TUXIPC_MSG_QUEUE_BYTES
Maximum message queue size. The default is 65536.

TUXIPC_MSG_QUEUES
Maximum number of message queues. The default is 256.

TUXIPC_MSG_SEG_BYTES
Size of the message segment. The default is 64.

TUXIPC_MSG_SEGS
Number of message segments. The default is 32767.

Semaphores

Each process that attaches itself to a bulletin board acquires a semaphore, which are means of passing flags from process to process. Semaphores can be tuned by the following parameters:

UNIX

SEMMNS
Specifies the maximum number of semaphores in use in the system. The default for most UNIX System V implementations is 60. Check the JetNet configuration file's Max Accessors settings for individual machines (refer to page 3-11).

SEMMNI
Specifies the maximum number of active semaphore sets. The default is 10.

SEMMSL
Specifies the maximum number of semaphores per semaphore set. The default is 25, which should be enough for 200 accessors. Panther will use up to eight sets, so SEMMSL should be set to the total number of accessors divided by eight. It is common for SEMMNS to equal SEMMSL * SEMMNI.

SEMMAP
Specifies the size of the control map used to manage semaphore sets. Set this to the same value as SEMMNS.

SEMMNU
Specifies the number of undo structures in the system. This controls the number of UNIX system processes that attempt to access the bulletin board at the same time. If more than this number try to connect to the bulletin board, a UNIX system error results.

SEMUME
Specifies the maximum number of undo entries per process. Set this to the same value as SEMMNS.

Windows

TUXIPC_SEM
Maximum number of semaphores. The default is 1024.

TUXIPC_SEM_IDS
Maximum number of semaphores set. The default is 1024.

TUXIPC_SEM_UNDO
Maximum number of semaphore undo structures. The default is 1024.

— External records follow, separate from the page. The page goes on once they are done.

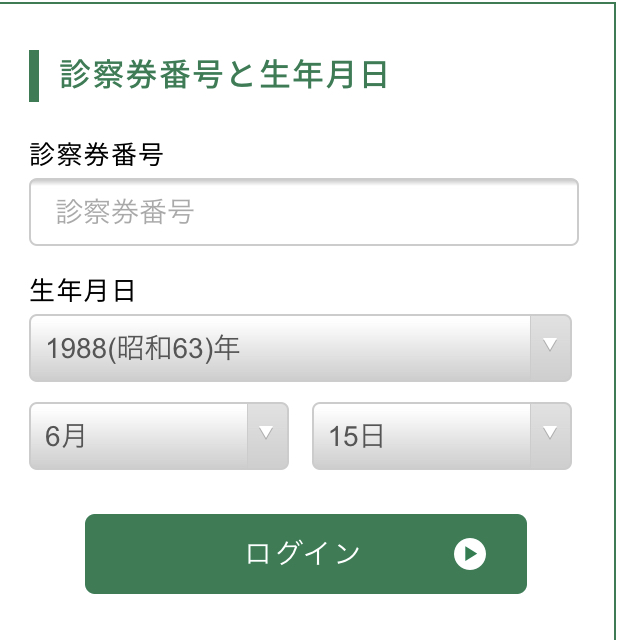The image size is (619, 640).
Task: Click the gray 診察券番号 placeholder text
Action: point(125,212)
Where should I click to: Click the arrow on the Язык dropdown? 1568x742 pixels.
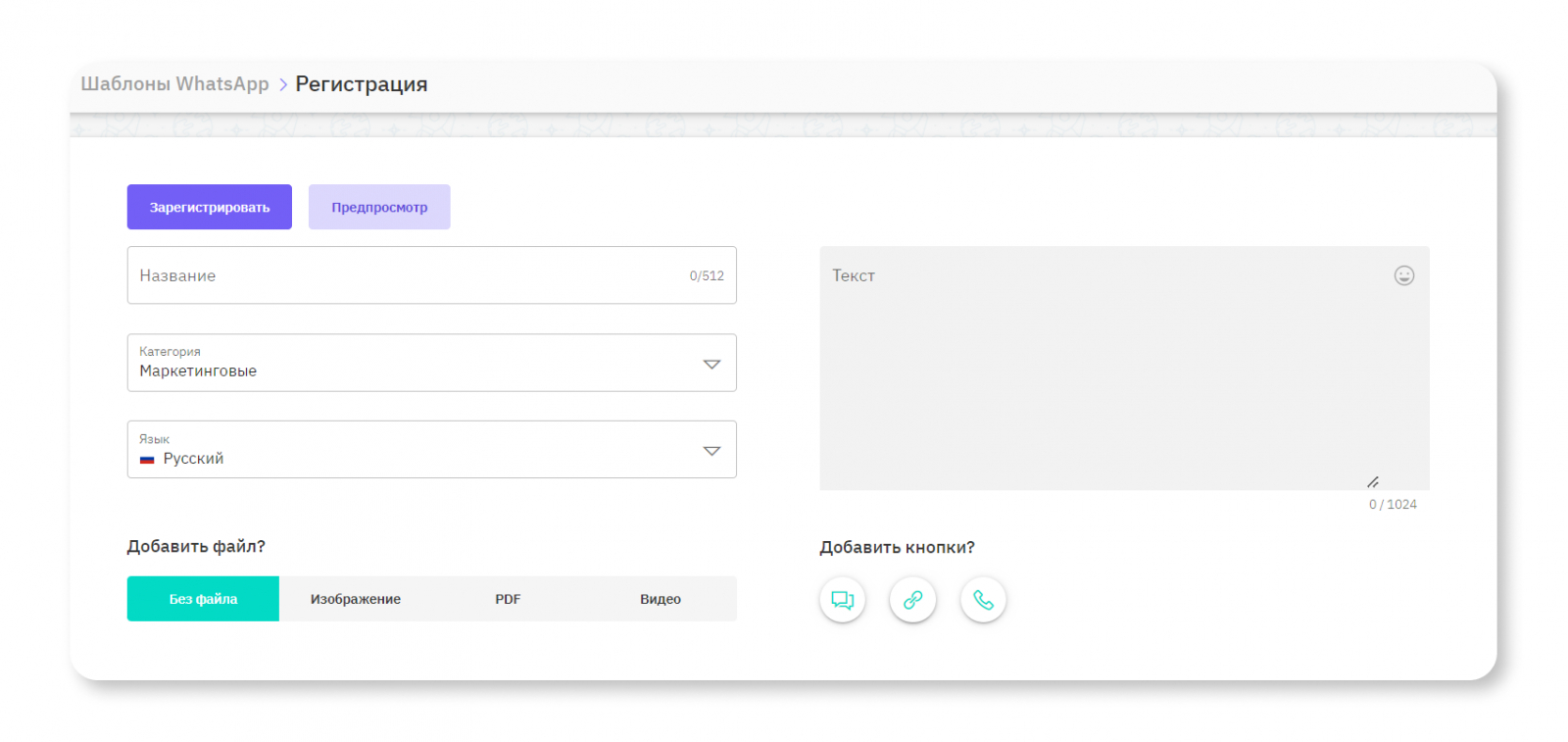click(x=711, y=451)
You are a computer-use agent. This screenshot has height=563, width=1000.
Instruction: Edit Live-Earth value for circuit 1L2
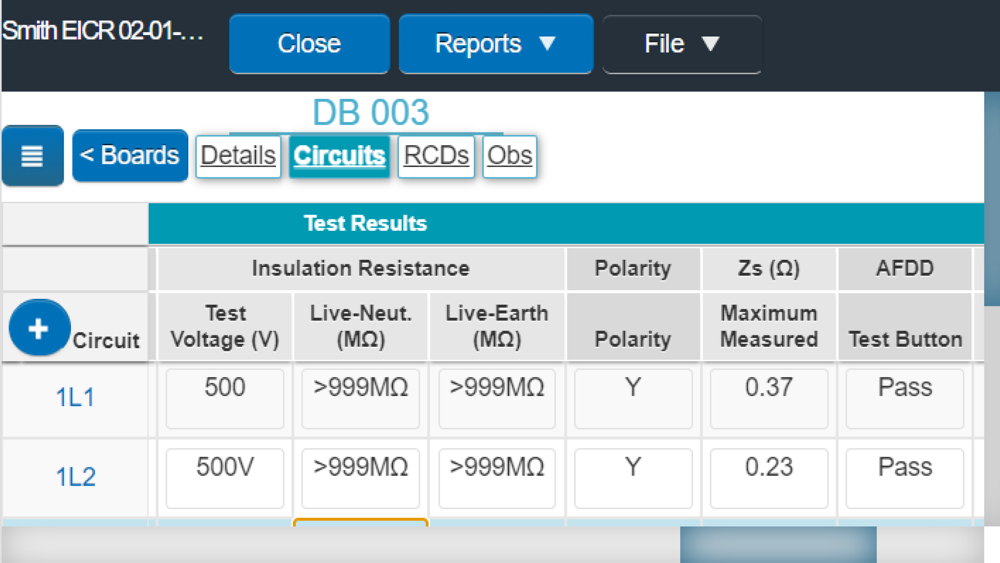497,478
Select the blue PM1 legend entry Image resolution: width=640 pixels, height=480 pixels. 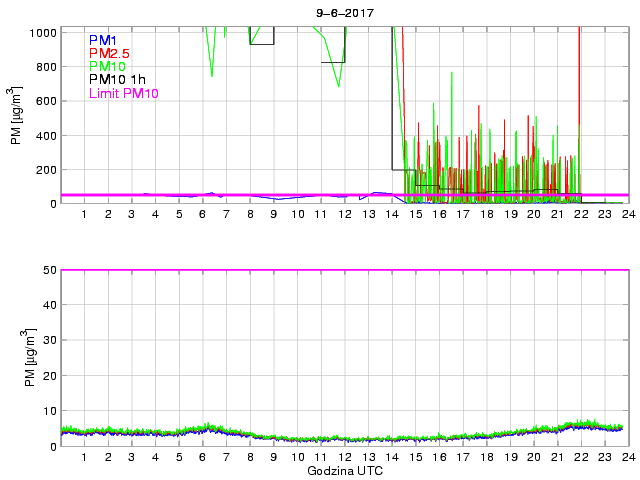click(103, 39)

Shared Memory Requirements

UNIX

SHMAX
Specifies the maximum size in bytes of an attached shared memory segment, up to 4194304 (4 megabytes). The default is 524288.

SHMSEG
Specifies the maximum number of shared memory segments that a process can attach to, up to 10. The default is 6.

SHMMNI
Specifies the maximum number of shared memory identifiers in the system. The default is 100.

Windows

TUXIPC_SHM_PROCS
Number of processes per shared memory mappings. The default is 500.

TUXIPC_SHM_SEGS
Number of shared memory segments. The default is 50.